Good Friday as a whole went from simply being “a preparatory feast [for Pascha] to a commemoration of his death” (OFFS, 60). In the late fourth century, the Church saw the “emergence of the liturgical observance as the memorial of Christ’s death” (OFFS, 62). This moves the celebration of Christ’s Resurrection to the Sunday liturgy. The center of Good Friday devotion and piety became the cross. The crucial distinction in practice is that the Church venerates the wood, the tree, the instrument of torture and death that Christ transformed with His Passion. The crucifix should be put aside for these days while Christ is buried and descended—“the object to be venerated on this day is not a crucifix [i.e., a cross with the body of Jesus on it]… but rather a relic of the true cross or at least a cross” (BMH, 143).

The directives of the Roman rites reflect the centrality and magnitude of the cross vividly: “The cross is here treated as the revelation of God” (BMH, 147). The Church today preserves the custom dating back at least to 4th century Jerusalem of genuflecting and adoring the cross (BMH, 147). The centrality of the cross to the Good Friday devotion and liturgy helps believers tap into the depths of meaning associated with the tree on which their hope is hung. The cross is the “instrument of redemption” through which Christ made the perfect sacrifice, formerly a cruel tool of punishment but now “the royal throne from which divine presence reigns,” and a “sign of the Lord’s eschatological presence,” a part of the Paschal Mystery that Christ has died, has risen, and will come again (BMH, 150-151).

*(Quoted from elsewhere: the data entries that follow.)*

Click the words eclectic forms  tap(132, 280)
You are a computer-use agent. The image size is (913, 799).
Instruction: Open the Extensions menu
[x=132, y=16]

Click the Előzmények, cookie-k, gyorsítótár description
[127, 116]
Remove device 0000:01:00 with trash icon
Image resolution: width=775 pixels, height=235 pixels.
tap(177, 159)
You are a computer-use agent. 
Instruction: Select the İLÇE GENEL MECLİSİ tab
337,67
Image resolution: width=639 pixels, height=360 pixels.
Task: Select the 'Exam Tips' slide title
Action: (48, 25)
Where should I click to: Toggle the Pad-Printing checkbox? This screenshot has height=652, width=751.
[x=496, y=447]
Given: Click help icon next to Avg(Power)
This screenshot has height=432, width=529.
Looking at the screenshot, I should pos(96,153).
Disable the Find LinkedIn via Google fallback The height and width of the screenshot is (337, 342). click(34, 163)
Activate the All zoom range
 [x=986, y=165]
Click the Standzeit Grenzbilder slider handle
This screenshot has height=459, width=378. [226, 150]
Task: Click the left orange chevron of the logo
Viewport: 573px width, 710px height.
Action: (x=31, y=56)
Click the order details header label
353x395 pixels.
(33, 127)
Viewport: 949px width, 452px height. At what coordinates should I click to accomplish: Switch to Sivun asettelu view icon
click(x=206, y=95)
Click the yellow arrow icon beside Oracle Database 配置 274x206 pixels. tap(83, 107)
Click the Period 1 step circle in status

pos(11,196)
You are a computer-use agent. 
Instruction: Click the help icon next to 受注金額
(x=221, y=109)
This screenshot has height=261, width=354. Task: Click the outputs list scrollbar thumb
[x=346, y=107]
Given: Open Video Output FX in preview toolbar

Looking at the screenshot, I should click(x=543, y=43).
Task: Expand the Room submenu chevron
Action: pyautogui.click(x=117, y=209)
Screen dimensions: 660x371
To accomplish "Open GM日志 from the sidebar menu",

Ultimately, the whole of Jesus’ death and the Church’s veneration of His cross brings believers back to the redemption won by Christ in His Passion. “As the wood of the cross appears to sight, it prompts the narration of how Christ in the fullness of time assumed our flesh and redeemed mankind by his death on the tree, thereby restoring creation by means of the very material which caused its fall” (BMH, 148). Humanity fell by the fruit of a tree, and through Jesus’ Passion and His tree, humanity was redeemed and restored: “no forest ever yielded its equal in leaf, flower, and fruit” (BMH, 148).